=== DATA TO EXAMINE ===

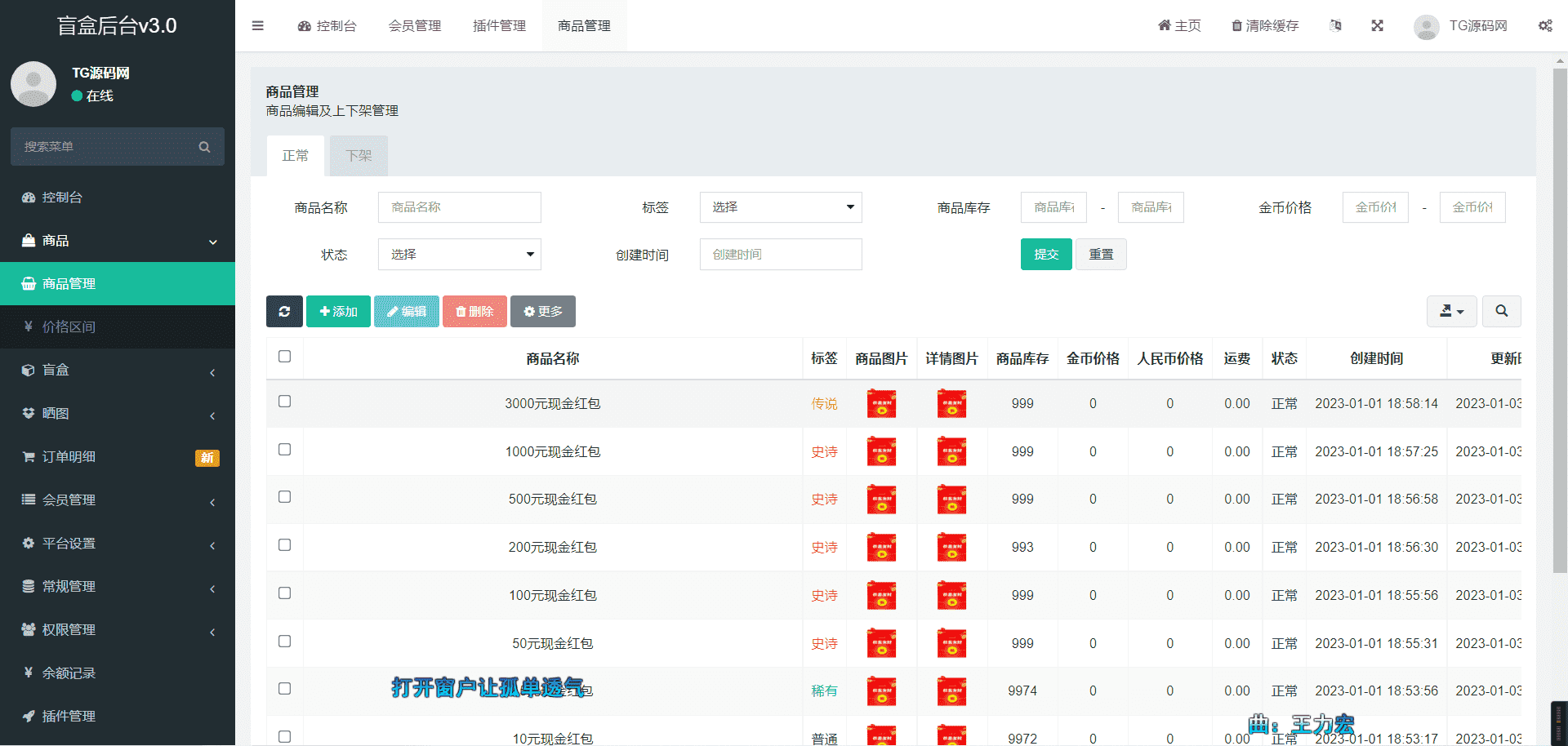Click the hamburger menu toggle icon

[257, 26]
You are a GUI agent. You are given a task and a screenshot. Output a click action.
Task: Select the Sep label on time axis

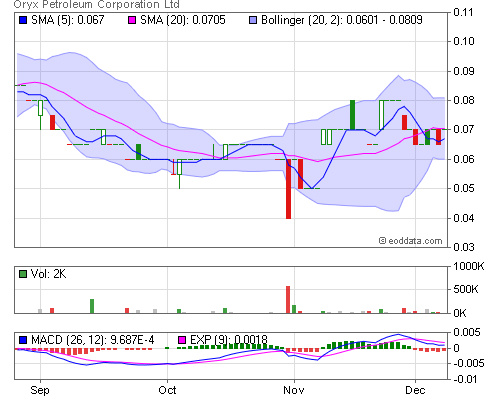(x=40, y=390)
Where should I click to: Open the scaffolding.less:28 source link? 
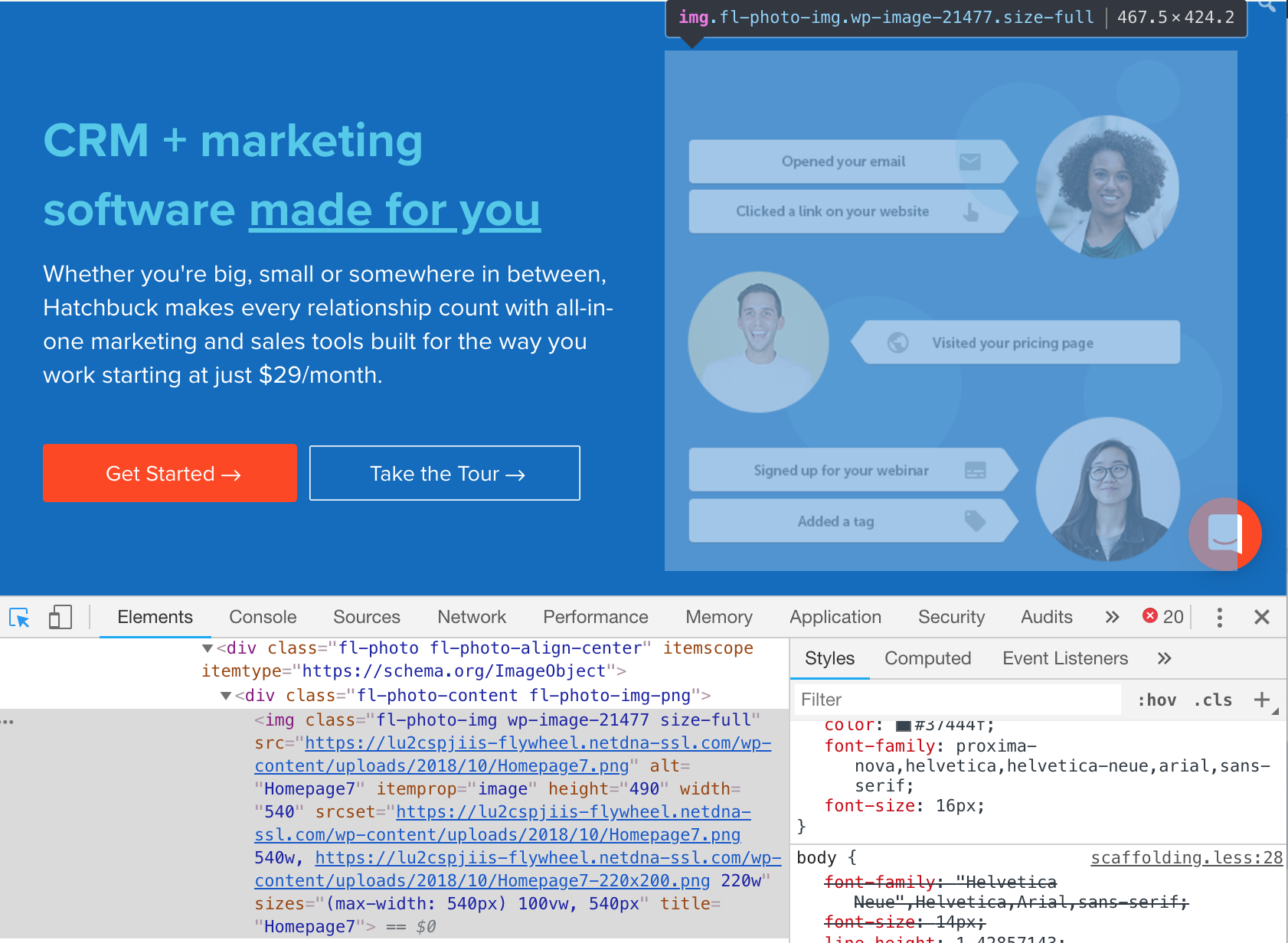(1186, 858)
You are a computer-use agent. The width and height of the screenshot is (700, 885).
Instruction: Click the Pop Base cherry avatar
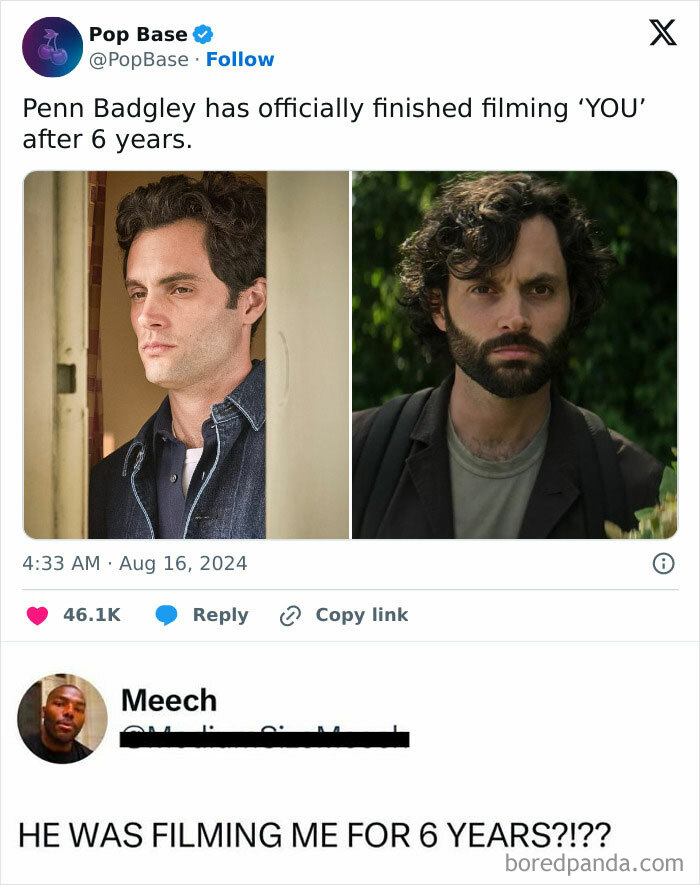click(52, 47)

===

• _WORK ORDER_:
Check every line above for the string "screenshot", and copy the ones that have it.

• _ANSWER SPACE_:
You are a GUI agent. You are given a task and a screenshot. Output a click action.
You are a computer-use agent. The width and height of the screenshot is (700, 885).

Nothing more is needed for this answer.